» WHAT YOU SHOULD DO:
The response must be the exact lines from the one that contains "Share the Valeo post" through the end of the material, with no pictures and no additional lines.

» INFORMATION:
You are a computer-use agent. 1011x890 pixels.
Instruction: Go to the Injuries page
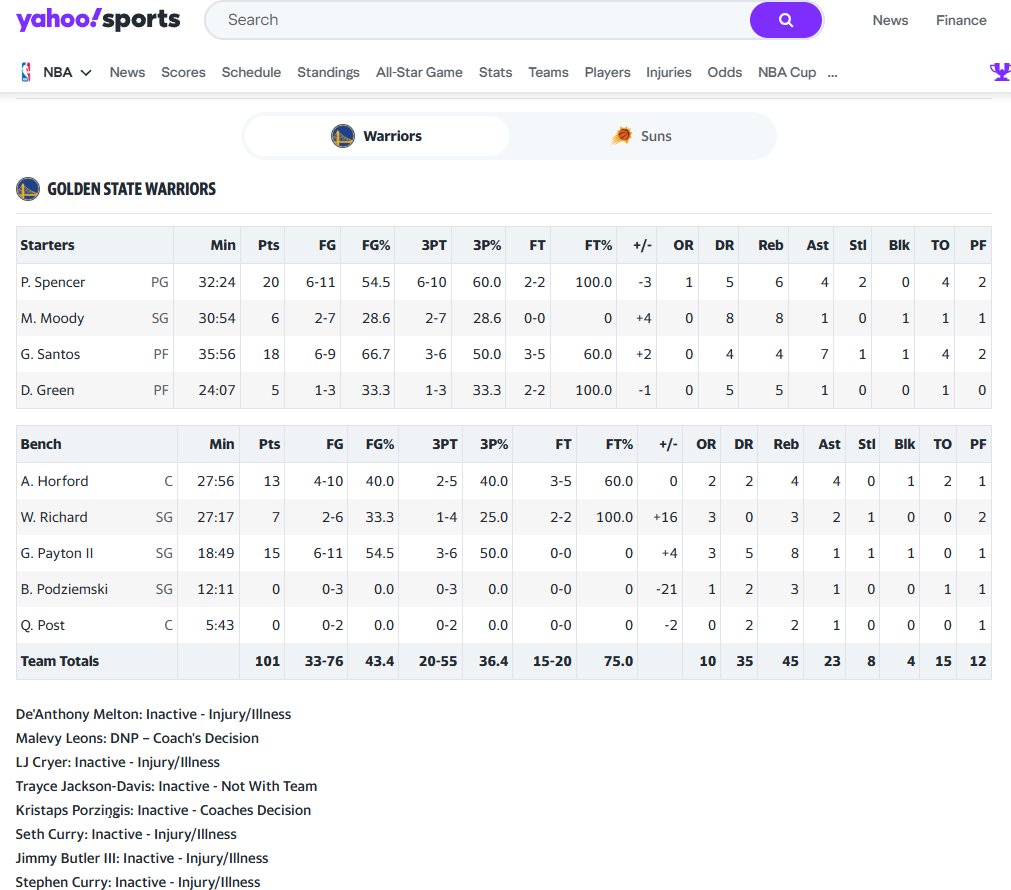pos(668,71)

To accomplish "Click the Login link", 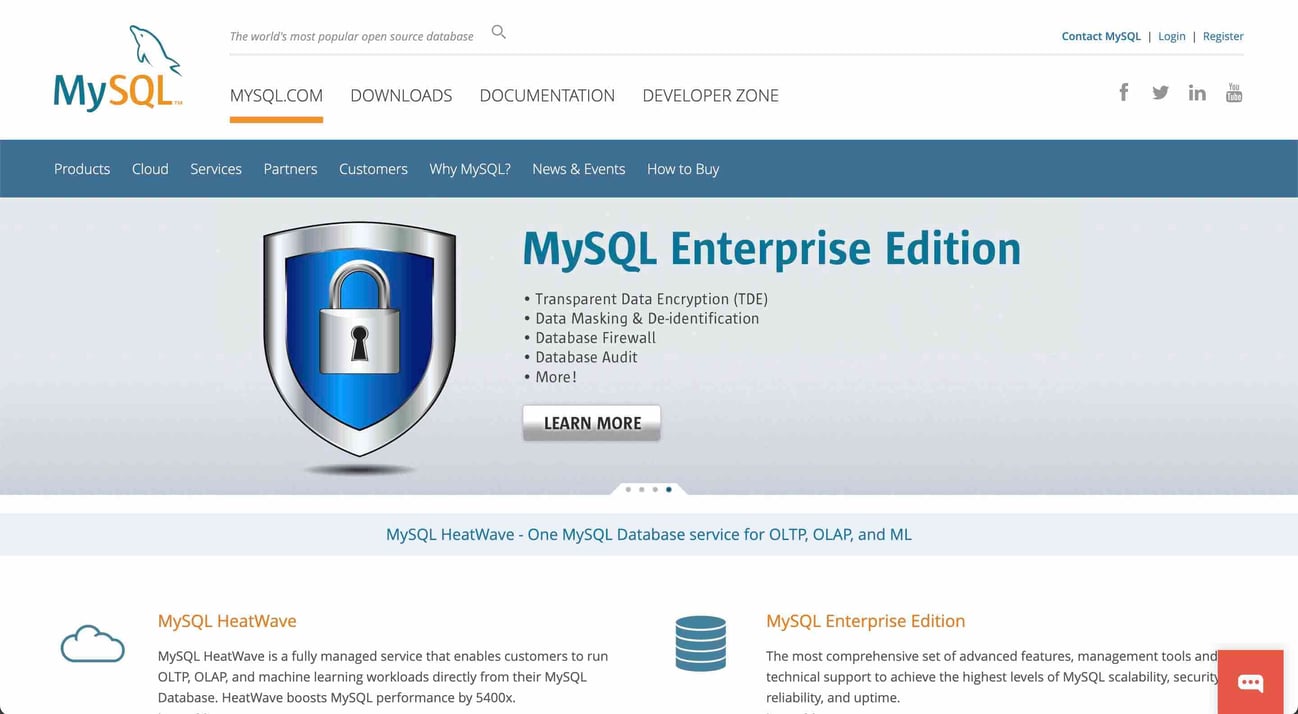I will [x=1171, y=36].
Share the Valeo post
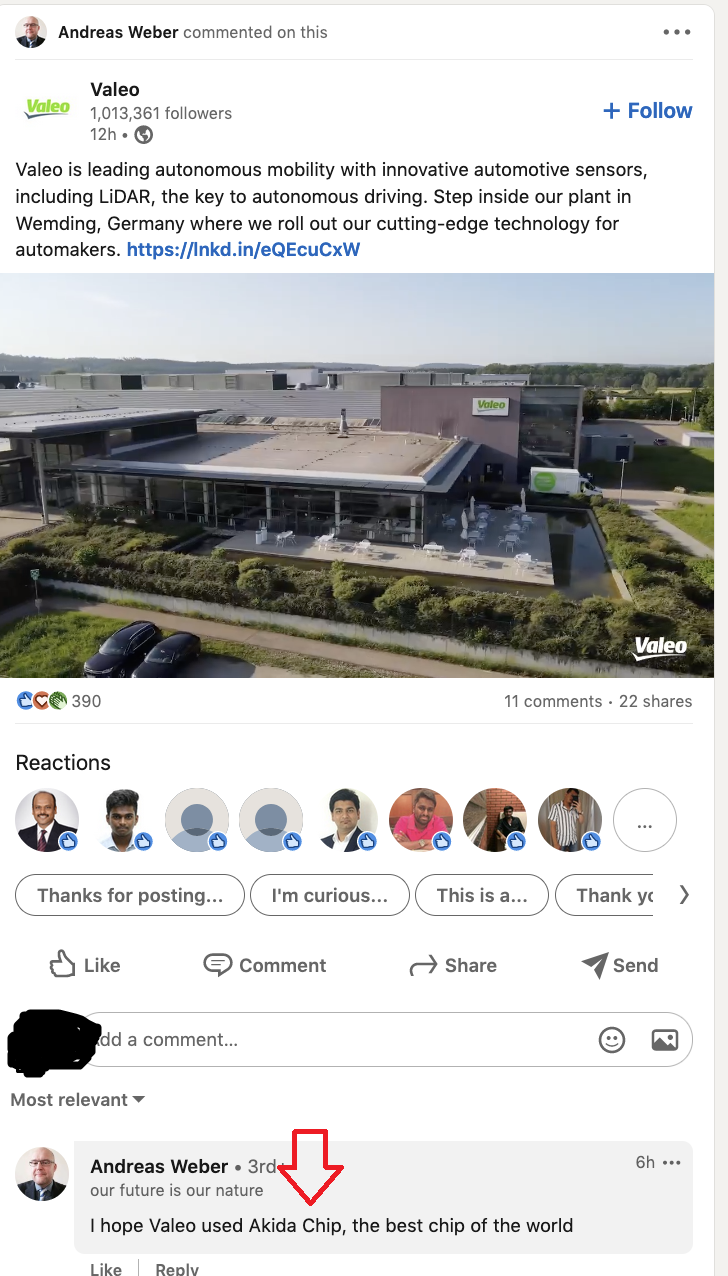The width and height of the screenshot is (728, 1276). (x=453, y=965)
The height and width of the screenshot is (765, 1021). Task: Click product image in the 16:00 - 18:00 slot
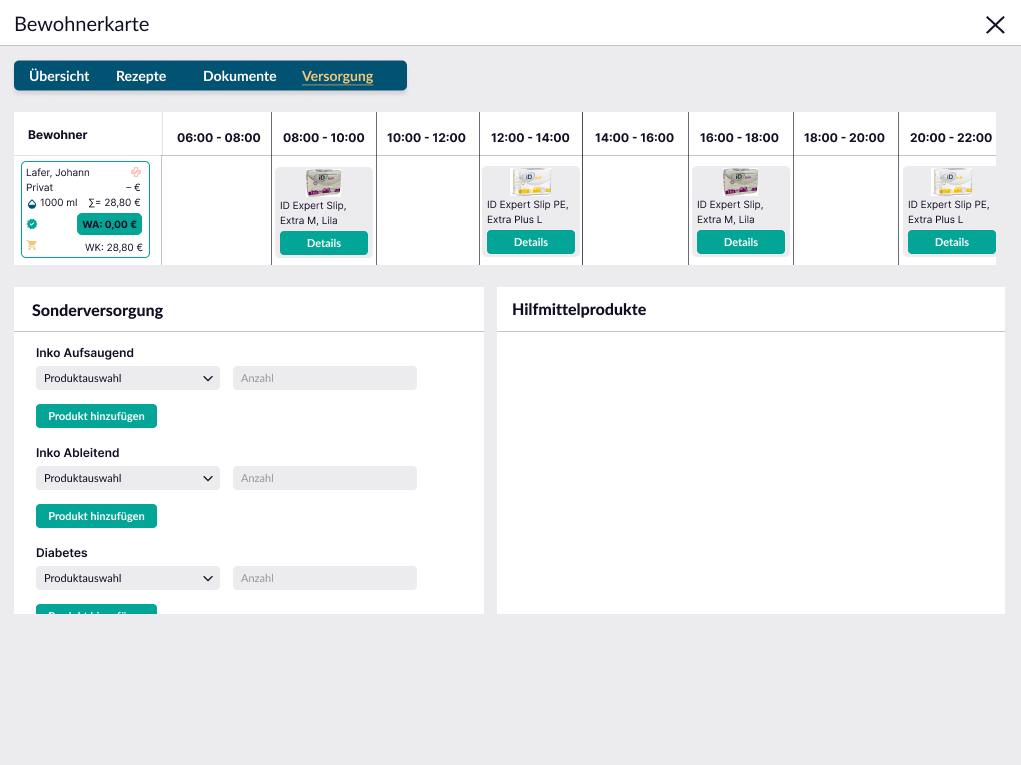click(740, 181)
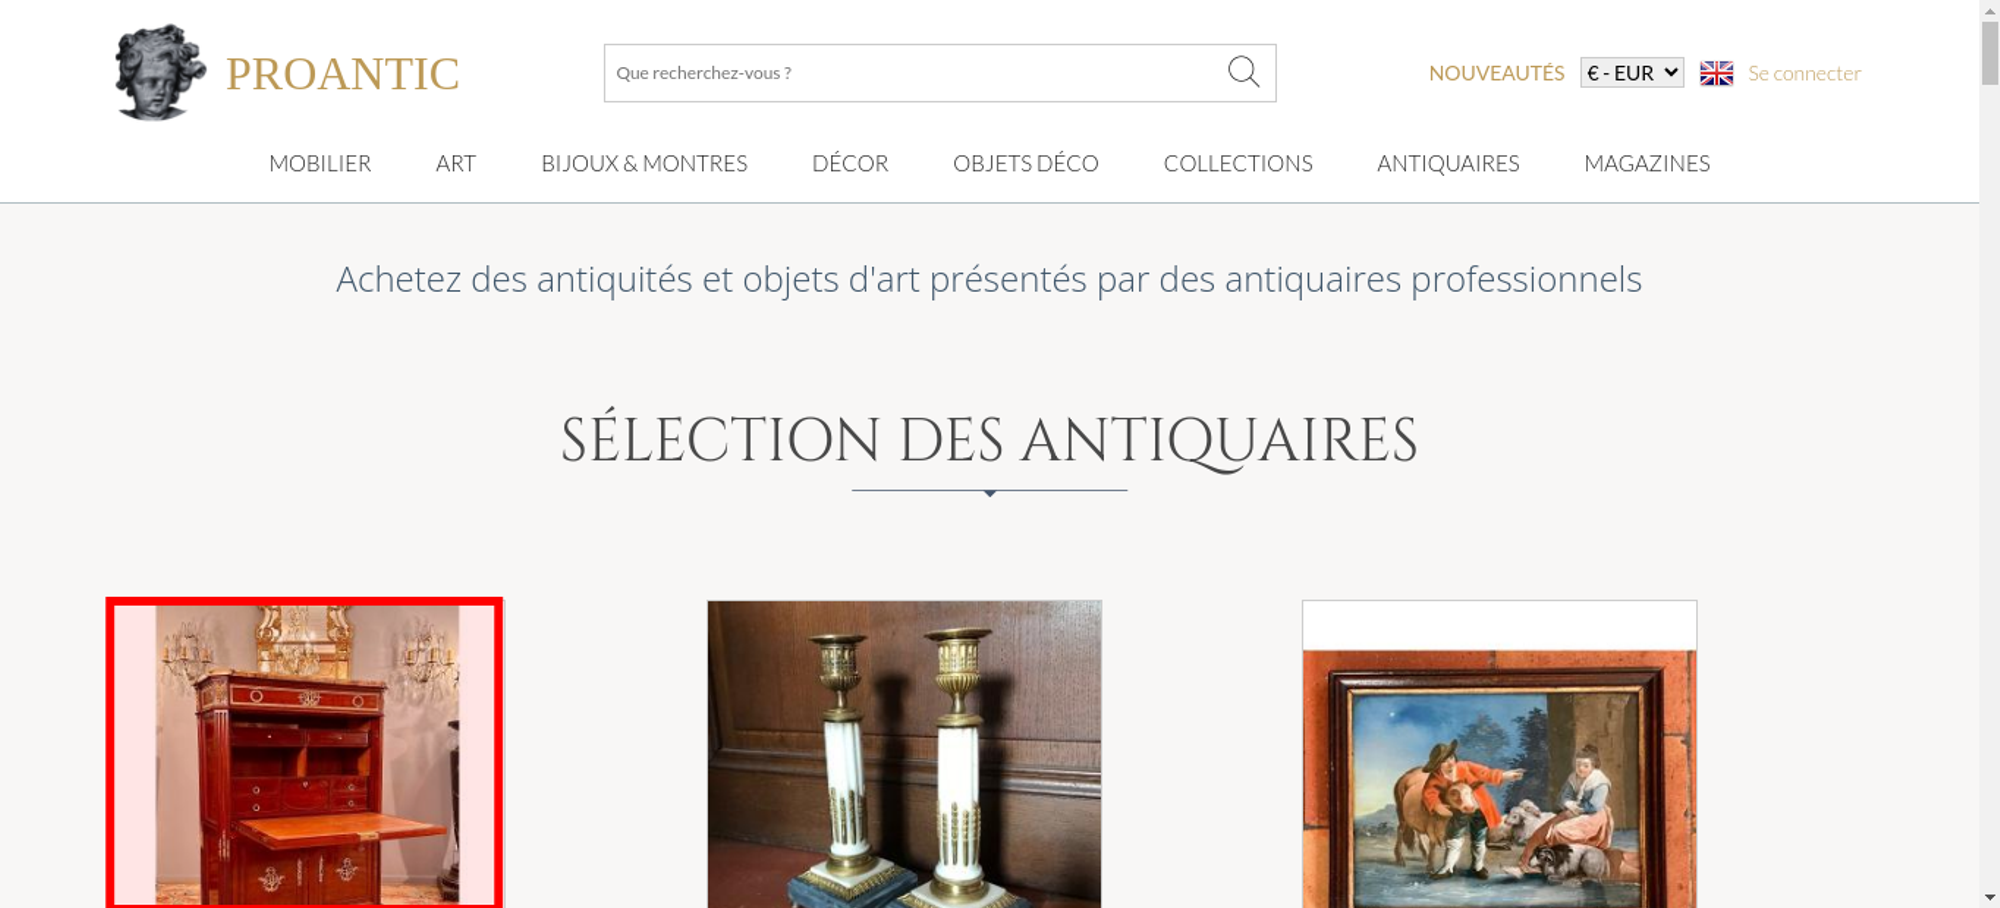Click the magnifying glass search icon

[x=1243, y=72]
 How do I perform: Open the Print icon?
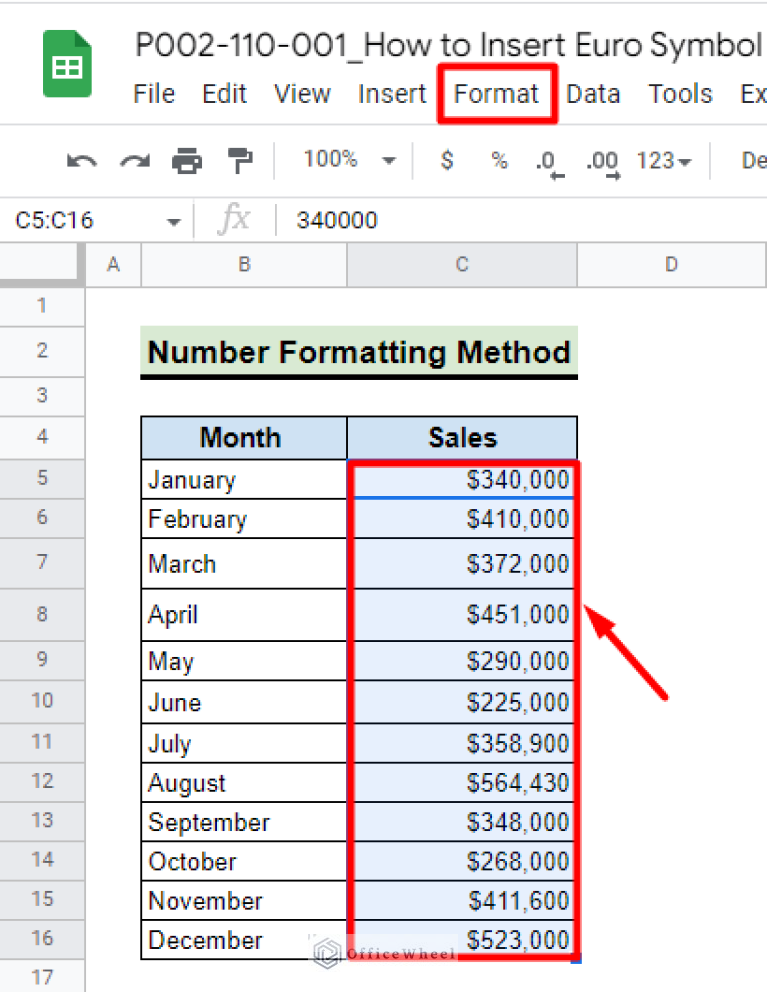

» PROBLEM SOLUTION:
Share the Valeo post
The width and height of the screenshot is (728, 1276). (x=453, y=965)
The height and width of the screenshot is (765, 1021). Task: Click product image in the 16:00 - 18:00 slot
click(740, 181)
Click the magnifying glass search icon

[x=1243, y=72]
 How do I perform: Open the Print icon?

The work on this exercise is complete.